Could you transcribe exactly the lines below, from the line with "Image resolution: width=457" through the line with "Task: Select the Command Prompt profile icon", and nothing else, leaving out the pictures?

Collected data entries:

========================================================================

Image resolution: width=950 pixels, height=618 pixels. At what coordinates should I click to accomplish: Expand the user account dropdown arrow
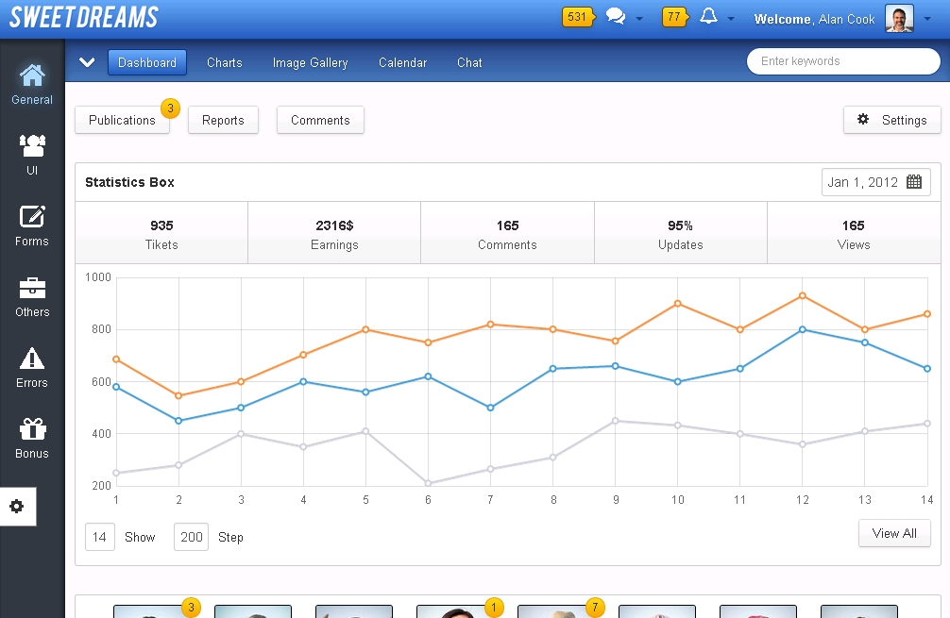click(927, 19)
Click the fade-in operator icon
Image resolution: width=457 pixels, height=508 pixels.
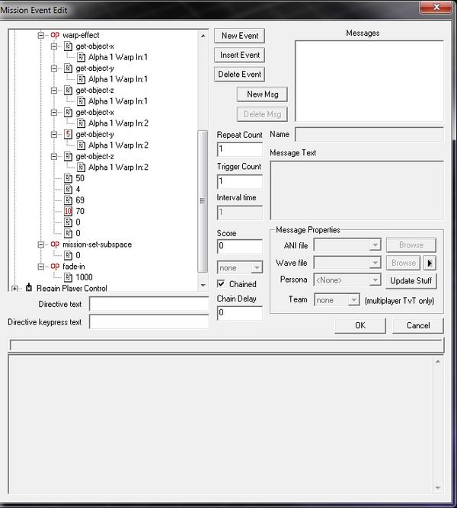(x=55, y=267)
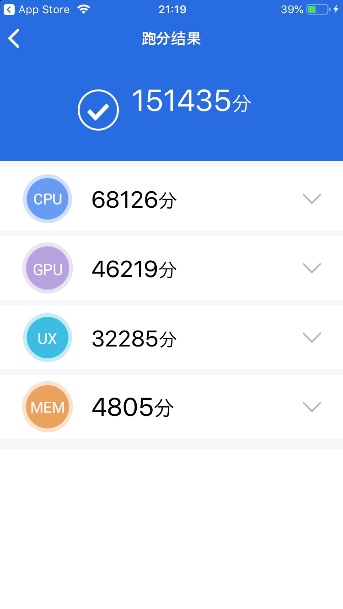Tap the battery icon in status bar
343x609 pixels.
(x=318, y=9)
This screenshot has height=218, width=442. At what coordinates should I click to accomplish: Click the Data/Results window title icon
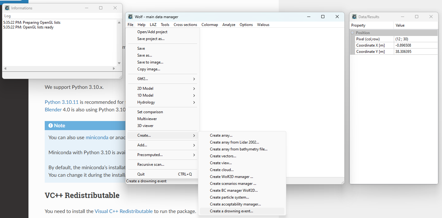(x=354, y=17)
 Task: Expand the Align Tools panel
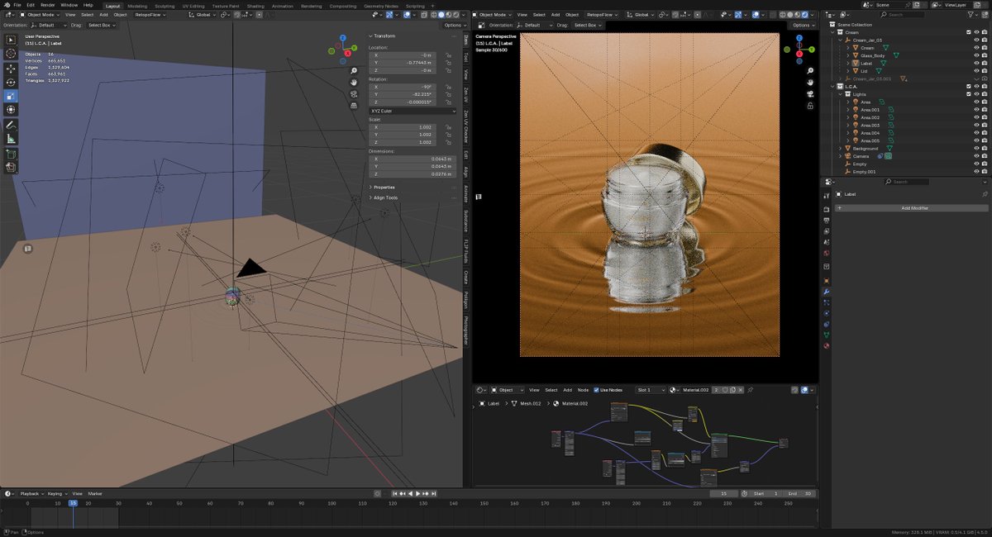click(x=386, y=197)
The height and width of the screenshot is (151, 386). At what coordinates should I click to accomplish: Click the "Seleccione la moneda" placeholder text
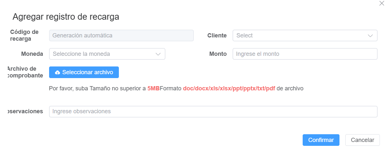[81, 54]
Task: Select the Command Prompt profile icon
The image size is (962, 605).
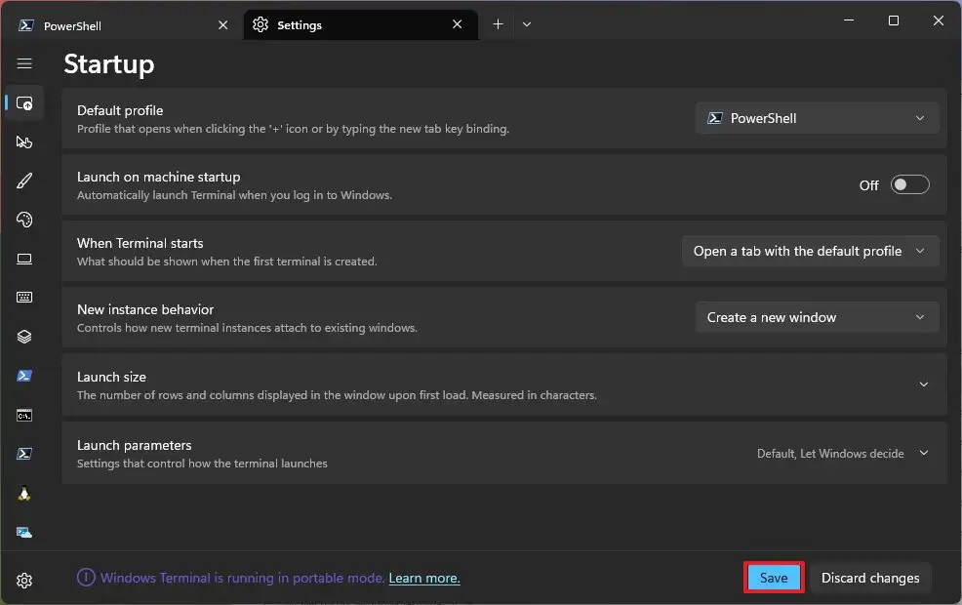Action: coord(24,416)
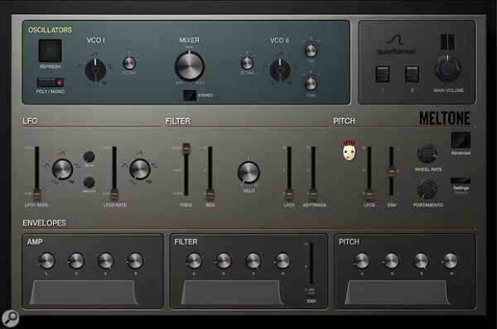Image resolution: width=497 pixels, height=329 pixels.
Task: Toggle the POLY / MONO switch
Action: pos(50,83)
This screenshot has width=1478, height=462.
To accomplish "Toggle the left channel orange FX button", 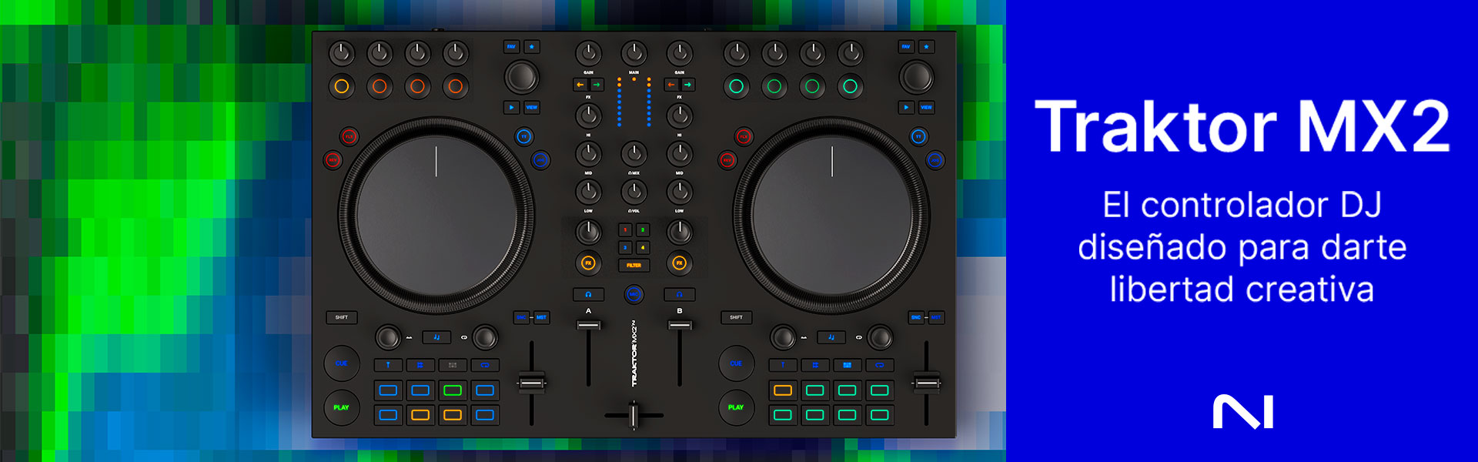I will 588,263.
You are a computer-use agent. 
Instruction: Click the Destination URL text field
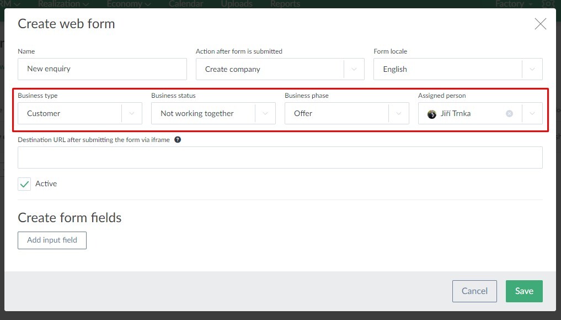coord(280,158)
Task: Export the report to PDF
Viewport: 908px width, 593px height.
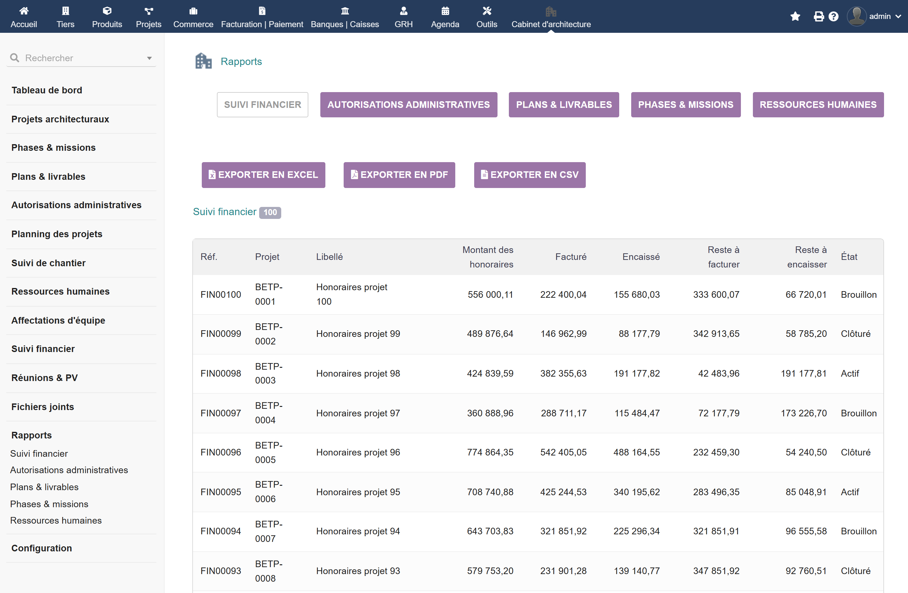Action: (399, 175)
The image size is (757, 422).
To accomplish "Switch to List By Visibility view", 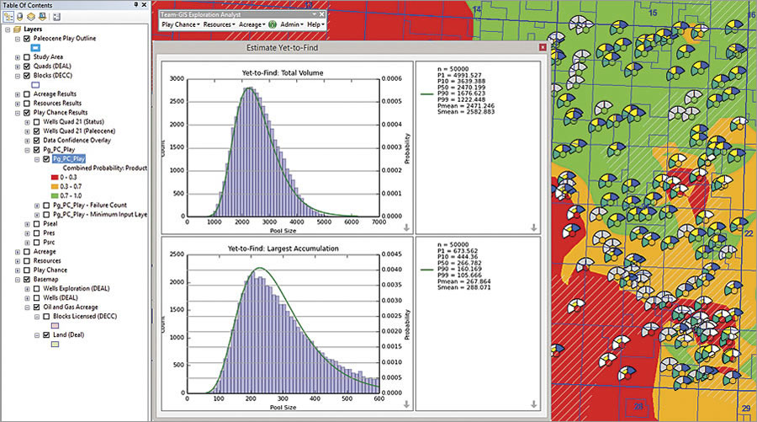I will pos(31,16).
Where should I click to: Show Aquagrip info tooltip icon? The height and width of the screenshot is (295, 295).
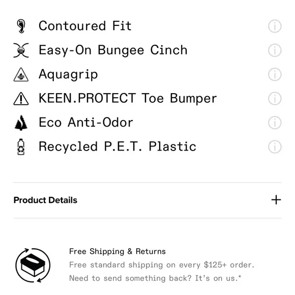pyautogui.click(x=275, y=74)
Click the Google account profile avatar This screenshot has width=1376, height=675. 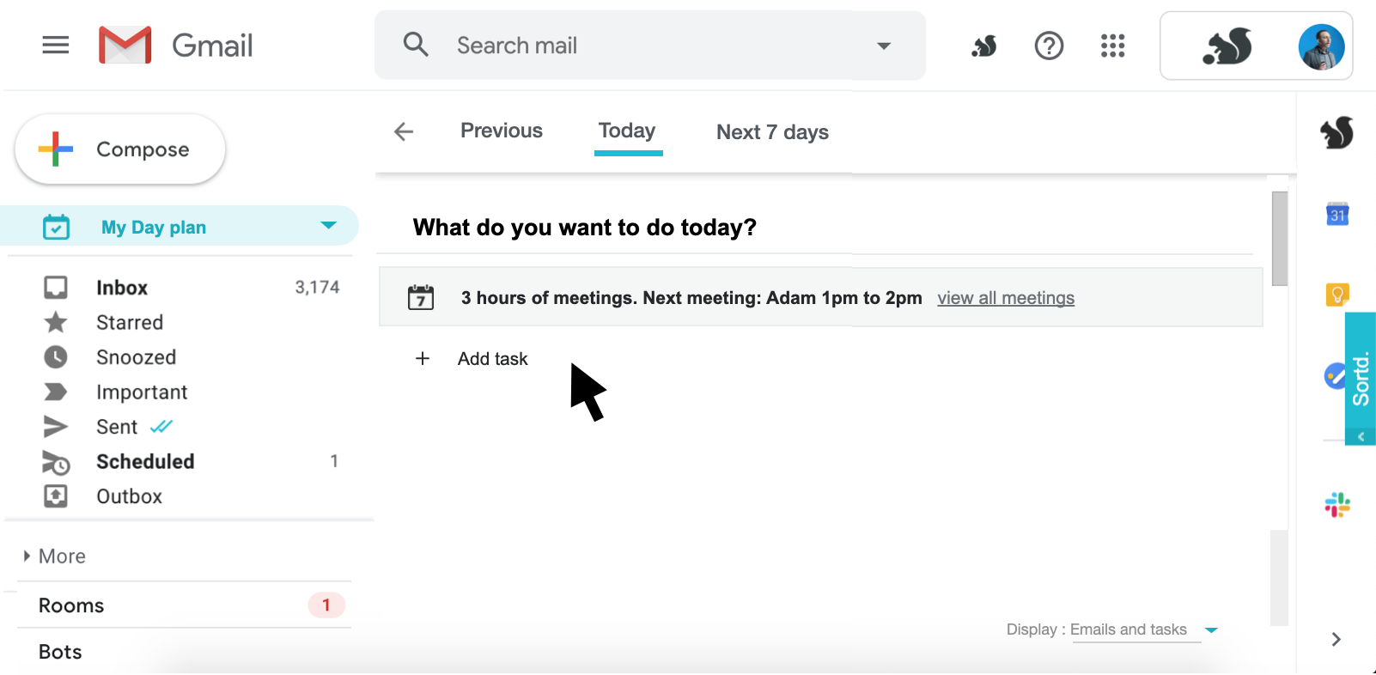click(x=1321, y=46)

========================================================================

RESULT OF THE TASK:
Image resolution: width=457 pixels, height=508 pixels.
(x=55, y=267)
Tap the battery icon in status bar
343x609 pixels.
(x=318, y=9)
This screenshot has height=218, width=442. At what coordinates should I click to accomplish: Click the Data/Results window title icon
(x=354, y=17)
 Task: Expand the Align Tools panel
click(x=386, y=197)
The height and width of the screenshot is (151, 386). At what coordinates should I click to accomplish: Click the "Seleccione la moneda" placeholder text
[81, 54]
Task: Select the Command Prompt profile icon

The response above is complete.